The two head outside just in time to see a white SUV pull into the parking lot.
James: "Do you like my new wheels?"
Richard: "James, that's not a car, it's an SUV."
James: "It's a 1995 Chevrolet Blazer; I managed to get it for 1,000 dollars. It's absolute rubbish, but it should be able to make it to Detroit. And, it fits the make requirement."
Jeremy: "Now that James had rejoined us in his ridiculous SUV, we set off one last time, on our way to Michigan."
Richard: "I am going to miss this Taurus. It might be bigger than Jeremy's Neon, but it didn't die like James' Cavalier, and it does have character to it. It might not be as elegant as the Taurus that Ford makes now, or as revolutionary as the Taurus of 1986, but it's a good car."
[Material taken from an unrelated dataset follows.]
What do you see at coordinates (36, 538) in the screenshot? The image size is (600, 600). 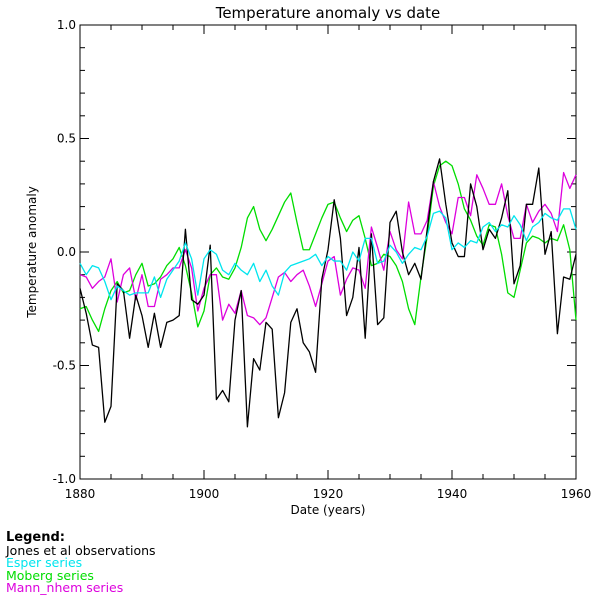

Jeremy: "I know I said that this car is absolute rubbish, and it is, an absolute disaster, but it only broke down once, and that wasn't even catastrophic. If it wasn't so awful I'd be sad to see it go, but sadly it is, so I will give it up without hesitation."
James: "I'm not even going to address this Blazer, because it's pure and unadulterated trash. That Cavalier however, it was a decent little car, sure, maybe it didn't have the room Hammond's has, or last as long as Clarkson's, but I liked it. It was simple, and it worked well, sort of."
Jeremy: "As we reached our destination in the Motor City, we all prepared to part with the American cars we had grown to like, except for James, because his car had put itself out of its misery already."
The camera pans out; the cityscape fills the screen behind the cars. It fades, and as the image returns of the trio in the studio, the sound of applause fills the speakers.
Jeremy: "Of course, knowing our friend Hammond, he couldn't just abandon his car. Tell them, Richard."
Richard: "I had him brought over from America, there's nothing wrong with that. Tell them what you did."
Jeremy: "I brought mine over too."
James: "Tell them what you did after that."
Jeremy: (muttering) "I crashed it."
Richard: "What was that?"
Jeremy: "I crashed my Dodge Neon."
The audience, James and Richard share a laugh at Jeremy's expense.
James: "Well I had my little Cavalier turned into furniture, since it wasn't worth it to put a new engine in."
Richard: "Yes, so every time we go to visit we sit in an obsolete American saloon car from 14 years ago."
Jeremy: "And on that bombshell, it is time to end. Good night everyone."
The audience cheers and claps as the camera does one last swing around as the ending credits play, then the screen fades to black one last time.
So that's basically it as far as this story goes. Now that I've gotten a taste of writing these guys I can almost guarantee there will be more Top Gear stories.